It might be wise to check your state law.  In the states I have been licensed in it was not required to disclose this information unless the buyer inquired. You'll have to let us know what your state requires.

Renae Fulton www.renaefulton.net

 

 

Apr 20, 2008 04:11 PM #2
Rainer
5,067
Gini Moran
Keller Williams Realty - La Center, WA
Your LaCenter Realtor
I understood that material defects were to be disclosed, and that would not be material.  I agree with the first comment that it might depend upon the law of that state.  For Washington, it is not required---again, as I understand it.
Apr 20, 2008 04:17 PM #3
Ambassador
975,166
Jason Crouch
Austin Texas Homes, LLC - Austin, TX
Broker - Austin Texas Real Estate (512-796-7653)
In Texas, you are required to disclose murders in the property, or any death that is due to something wrong with the property itself (e.g. broken bannister - someone falls and dies).  Otherwise, no other deaths are required to be disclosed.  Of course, that is only in our state.  Not sure about Rhode Island.  If you have a listing that was knowingly built over a graveyard, my guess is that it absolutely should be disclosed as well.
Apr 20, 2008 04:20 PM #4
Rainer
18,140
Cathy & Gary Elmore
Coldwell Banker Tomlinson N - Deer Park, WA
In Washington it is not considered a material fact to the home.  Of course if you are asked and you have knowledge of the fact then you must disclose.  Even murder, think thats a grey area, I think I would be compelled to tell my buyers since I represent them and putting myself in their situation I would want to know.
Apr 20, 2008 04:24 PM #5
Rainmaker
178,886
Tammy Anderson
"The Gateway Home Team" of RE/MAX Alliance - Collinsville, IL
Owens, Broker/Owner
I would think as the sellers agent you would not disclose but as the buyers agent, if you have knowledge you would need to disclose. 
Apr 20, 2008 04:32 PM #6
Rainmaker
362,883
Dean Moss
Dean's Team - Keller Williams Realty Partners Chicago IL - Chicago, IL
Dean's Team Chicago IL Real Estate Team

Hey, Ann -

This is an interesting question, and varies from state to state.

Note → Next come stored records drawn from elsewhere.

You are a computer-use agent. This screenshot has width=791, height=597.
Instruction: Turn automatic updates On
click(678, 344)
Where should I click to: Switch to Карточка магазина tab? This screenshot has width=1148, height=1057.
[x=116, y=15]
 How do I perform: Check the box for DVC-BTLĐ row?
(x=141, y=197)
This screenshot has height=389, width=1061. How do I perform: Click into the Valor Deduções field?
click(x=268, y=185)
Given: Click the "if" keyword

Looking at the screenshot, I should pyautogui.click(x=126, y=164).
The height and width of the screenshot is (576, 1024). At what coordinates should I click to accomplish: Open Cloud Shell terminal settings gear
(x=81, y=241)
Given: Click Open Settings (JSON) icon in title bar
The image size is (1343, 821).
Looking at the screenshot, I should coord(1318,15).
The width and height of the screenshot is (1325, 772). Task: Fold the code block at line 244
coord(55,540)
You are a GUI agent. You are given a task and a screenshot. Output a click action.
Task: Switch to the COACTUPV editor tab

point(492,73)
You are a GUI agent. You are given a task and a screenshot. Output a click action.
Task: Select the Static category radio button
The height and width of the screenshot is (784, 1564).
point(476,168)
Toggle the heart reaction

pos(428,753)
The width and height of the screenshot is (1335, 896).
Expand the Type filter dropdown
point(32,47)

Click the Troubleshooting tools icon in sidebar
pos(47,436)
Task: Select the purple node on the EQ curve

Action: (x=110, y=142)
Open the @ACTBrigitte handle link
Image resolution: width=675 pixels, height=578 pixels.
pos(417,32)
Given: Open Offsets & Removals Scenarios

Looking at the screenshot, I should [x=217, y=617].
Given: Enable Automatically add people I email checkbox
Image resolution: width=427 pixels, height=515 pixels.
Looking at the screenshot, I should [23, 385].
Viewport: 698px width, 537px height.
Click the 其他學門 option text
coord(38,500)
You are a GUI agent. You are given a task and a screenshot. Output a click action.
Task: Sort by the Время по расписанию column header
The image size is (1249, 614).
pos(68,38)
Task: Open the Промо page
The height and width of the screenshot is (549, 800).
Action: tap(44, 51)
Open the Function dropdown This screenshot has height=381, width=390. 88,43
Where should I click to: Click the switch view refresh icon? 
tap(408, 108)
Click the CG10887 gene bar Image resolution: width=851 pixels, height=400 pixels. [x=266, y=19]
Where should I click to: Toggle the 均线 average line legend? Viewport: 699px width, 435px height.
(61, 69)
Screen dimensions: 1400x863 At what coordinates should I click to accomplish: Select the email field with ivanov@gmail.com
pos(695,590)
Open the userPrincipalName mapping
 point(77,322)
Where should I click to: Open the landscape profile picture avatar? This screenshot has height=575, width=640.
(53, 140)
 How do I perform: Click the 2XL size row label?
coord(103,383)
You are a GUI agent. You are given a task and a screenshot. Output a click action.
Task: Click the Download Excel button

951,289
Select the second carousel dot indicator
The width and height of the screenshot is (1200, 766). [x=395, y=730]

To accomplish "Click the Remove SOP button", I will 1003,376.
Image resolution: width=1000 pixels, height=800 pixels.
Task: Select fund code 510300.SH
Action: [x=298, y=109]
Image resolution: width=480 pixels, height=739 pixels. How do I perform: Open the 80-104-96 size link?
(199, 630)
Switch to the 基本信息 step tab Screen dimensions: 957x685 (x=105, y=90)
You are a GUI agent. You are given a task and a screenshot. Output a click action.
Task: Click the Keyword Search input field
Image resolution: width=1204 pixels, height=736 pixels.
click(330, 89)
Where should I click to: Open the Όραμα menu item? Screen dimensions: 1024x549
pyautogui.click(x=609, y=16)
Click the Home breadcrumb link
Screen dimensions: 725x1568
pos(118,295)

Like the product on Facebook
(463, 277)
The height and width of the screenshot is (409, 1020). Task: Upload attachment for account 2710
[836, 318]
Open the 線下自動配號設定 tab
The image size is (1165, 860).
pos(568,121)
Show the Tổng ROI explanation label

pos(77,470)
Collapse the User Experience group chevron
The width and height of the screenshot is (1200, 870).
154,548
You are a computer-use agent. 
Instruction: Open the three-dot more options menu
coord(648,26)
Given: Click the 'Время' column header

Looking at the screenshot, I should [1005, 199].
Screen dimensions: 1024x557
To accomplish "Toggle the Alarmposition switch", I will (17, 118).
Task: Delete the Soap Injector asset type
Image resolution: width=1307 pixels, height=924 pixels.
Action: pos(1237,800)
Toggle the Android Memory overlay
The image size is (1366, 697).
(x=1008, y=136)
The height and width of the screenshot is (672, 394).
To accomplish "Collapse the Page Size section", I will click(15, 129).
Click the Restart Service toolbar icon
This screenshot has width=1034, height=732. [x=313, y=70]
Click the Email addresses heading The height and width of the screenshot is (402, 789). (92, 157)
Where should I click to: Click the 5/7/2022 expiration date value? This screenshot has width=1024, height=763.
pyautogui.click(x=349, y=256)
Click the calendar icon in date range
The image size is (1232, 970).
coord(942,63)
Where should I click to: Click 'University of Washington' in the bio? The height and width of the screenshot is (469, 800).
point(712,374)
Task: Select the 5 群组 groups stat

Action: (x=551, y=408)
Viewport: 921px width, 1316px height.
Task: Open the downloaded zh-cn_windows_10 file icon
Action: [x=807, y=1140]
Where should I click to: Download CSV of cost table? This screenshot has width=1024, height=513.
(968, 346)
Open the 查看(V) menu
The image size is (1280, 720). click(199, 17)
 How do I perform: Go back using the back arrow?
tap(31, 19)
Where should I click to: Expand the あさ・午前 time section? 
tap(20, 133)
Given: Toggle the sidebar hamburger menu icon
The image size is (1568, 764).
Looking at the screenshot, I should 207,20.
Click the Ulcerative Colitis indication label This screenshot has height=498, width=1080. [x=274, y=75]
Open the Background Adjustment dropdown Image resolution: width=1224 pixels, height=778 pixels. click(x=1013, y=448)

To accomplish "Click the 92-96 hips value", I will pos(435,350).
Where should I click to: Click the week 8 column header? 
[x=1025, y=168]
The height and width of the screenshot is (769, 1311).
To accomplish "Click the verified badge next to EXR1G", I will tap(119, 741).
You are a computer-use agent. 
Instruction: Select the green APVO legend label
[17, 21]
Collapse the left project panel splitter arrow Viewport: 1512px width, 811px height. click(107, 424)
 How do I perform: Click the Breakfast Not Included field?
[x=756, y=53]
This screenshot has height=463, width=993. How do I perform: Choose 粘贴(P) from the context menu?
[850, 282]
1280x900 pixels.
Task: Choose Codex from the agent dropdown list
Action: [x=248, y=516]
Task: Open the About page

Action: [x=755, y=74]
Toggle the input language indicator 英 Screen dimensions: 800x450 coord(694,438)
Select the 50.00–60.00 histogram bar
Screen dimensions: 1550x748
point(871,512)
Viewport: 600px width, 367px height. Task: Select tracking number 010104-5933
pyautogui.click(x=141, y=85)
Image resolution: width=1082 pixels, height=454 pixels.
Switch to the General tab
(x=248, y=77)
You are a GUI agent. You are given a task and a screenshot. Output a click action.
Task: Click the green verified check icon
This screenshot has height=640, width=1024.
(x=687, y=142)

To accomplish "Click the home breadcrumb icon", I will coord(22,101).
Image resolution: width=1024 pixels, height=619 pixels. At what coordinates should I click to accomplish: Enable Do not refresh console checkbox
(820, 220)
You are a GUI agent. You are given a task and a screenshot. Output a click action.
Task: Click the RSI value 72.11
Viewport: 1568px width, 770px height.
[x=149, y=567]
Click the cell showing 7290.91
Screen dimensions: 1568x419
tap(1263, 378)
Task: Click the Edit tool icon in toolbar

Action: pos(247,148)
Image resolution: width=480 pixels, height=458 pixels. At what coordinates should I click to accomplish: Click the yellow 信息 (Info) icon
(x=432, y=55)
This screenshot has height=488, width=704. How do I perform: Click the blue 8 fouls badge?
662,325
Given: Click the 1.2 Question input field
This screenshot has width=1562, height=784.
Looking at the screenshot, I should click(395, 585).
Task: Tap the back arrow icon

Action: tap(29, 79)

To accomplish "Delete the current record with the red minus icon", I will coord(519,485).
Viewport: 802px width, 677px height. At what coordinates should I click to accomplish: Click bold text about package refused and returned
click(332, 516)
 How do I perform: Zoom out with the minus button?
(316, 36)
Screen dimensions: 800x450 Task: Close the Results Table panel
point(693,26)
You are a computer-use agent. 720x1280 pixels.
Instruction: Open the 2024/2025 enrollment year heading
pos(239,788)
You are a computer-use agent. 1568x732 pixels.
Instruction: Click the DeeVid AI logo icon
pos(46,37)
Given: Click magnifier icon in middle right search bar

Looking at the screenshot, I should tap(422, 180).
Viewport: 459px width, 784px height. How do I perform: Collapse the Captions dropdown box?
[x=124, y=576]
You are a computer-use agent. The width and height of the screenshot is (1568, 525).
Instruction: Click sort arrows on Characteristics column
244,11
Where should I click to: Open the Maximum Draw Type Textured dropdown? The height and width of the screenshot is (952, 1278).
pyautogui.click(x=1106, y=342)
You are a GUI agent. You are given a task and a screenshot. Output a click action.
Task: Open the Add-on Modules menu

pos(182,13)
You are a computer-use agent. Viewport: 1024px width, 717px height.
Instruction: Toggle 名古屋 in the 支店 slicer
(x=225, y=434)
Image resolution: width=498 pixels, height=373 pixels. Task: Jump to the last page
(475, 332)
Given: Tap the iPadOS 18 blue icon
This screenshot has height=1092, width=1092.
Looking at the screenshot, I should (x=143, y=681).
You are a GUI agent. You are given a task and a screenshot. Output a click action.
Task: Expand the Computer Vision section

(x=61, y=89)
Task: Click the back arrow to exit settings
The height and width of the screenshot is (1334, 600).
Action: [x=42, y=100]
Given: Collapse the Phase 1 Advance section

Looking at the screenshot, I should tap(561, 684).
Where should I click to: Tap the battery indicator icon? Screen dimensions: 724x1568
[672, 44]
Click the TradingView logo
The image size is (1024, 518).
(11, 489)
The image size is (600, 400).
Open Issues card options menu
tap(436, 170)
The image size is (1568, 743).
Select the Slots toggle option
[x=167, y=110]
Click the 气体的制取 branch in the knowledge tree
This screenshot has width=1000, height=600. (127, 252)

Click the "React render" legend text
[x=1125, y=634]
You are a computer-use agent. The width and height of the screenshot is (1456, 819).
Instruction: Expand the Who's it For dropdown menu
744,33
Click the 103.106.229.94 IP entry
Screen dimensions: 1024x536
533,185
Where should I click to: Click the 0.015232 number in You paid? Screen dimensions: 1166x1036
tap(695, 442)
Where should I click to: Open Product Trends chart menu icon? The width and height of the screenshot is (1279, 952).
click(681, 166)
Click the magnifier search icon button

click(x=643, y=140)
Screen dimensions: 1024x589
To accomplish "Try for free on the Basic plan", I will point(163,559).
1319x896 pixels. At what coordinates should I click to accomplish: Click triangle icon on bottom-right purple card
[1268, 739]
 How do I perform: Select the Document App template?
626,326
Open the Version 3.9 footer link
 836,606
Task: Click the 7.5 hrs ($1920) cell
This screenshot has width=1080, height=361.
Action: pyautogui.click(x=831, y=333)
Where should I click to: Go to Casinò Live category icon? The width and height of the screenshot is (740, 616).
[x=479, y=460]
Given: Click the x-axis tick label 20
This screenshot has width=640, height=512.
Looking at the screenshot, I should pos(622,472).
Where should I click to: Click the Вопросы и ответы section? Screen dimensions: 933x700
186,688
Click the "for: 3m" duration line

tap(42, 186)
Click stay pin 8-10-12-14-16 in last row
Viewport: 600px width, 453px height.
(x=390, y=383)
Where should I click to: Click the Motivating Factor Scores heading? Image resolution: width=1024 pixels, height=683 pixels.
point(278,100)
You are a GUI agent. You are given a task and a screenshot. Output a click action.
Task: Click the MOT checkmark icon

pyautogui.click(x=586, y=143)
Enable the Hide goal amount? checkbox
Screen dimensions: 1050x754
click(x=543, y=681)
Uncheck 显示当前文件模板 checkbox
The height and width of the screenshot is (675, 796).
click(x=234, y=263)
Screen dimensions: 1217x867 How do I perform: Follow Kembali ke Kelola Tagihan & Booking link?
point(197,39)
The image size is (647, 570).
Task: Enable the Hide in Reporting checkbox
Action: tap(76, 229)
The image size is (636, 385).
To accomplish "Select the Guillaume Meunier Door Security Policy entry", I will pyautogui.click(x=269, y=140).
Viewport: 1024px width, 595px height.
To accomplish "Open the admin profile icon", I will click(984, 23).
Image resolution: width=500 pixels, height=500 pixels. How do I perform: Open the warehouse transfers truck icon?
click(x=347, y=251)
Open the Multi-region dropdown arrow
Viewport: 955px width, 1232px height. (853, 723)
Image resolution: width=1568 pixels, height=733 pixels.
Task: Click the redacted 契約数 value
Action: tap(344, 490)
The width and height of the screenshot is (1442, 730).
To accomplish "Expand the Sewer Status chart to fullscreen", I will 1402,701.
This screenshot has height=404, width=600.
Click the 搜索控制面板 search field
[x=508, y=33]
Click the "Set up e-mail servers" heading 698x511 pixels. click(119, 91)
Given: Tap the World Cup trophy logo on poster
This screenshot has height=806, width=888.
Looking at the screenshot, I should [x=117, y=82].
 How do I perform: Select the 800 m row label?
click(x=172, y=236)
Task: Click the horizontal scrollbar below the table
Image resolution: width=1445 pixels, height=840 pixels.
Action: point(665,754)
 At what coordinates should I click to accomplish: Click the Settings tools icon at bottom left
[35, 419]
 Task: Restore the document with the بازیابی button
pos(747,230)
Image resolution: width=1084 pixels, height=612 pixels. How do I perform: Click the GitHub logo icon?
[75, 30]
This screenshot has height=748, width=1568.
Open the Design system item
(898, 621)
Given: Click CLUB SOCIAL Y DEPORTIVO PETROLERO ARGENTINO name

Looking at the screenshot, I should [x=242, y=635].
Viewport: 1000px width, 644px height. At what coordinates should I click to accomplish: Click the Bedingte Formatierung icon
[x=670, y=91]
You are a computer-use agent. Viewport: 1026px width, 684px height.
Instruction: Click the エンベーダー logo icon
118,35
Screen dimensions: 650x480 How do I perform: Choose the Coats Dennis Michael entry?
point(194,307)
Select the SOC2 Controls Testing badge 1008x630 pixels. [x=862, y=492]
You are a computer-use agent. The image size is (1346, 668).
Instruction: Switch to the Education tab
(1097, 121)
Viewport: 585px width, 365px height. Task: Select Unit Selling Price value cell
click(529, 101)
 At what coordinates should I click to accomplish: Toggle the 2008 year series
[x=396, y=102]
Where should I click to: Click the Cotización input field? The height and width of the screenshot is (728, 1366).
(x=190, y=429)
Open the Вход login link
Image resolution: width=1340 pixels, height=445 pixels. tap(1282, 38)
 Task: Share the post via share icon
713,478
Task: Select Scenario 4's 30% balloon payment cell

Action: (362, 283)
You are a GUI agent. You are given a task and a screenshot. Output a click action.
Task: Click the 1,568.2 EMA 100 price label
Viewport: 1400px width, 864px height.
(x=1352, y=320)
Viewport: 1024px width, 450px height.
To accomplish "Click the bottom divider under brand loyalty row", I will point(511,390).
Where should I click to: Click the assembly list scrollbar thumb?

Typically, in Illinois, you do not need to disclose any thing not material to the condition of the home.  Therefore, even a suicide or murder in your home need not be disclosed.

A few years ago, however, someone wanted to purchase serial killer John Wayne Gacy's old homesite, in unincorporated Norwood Park Township.  The home itself had been torn down as part of the investigation, and another home had been constructed in its place.

The new buyer was miffed when he would look out his window at all hours to see cars slow down, with the passengers taking scads of pictures.   He was more upset when people came knocking on the door, to inquire about the lot's notorious history.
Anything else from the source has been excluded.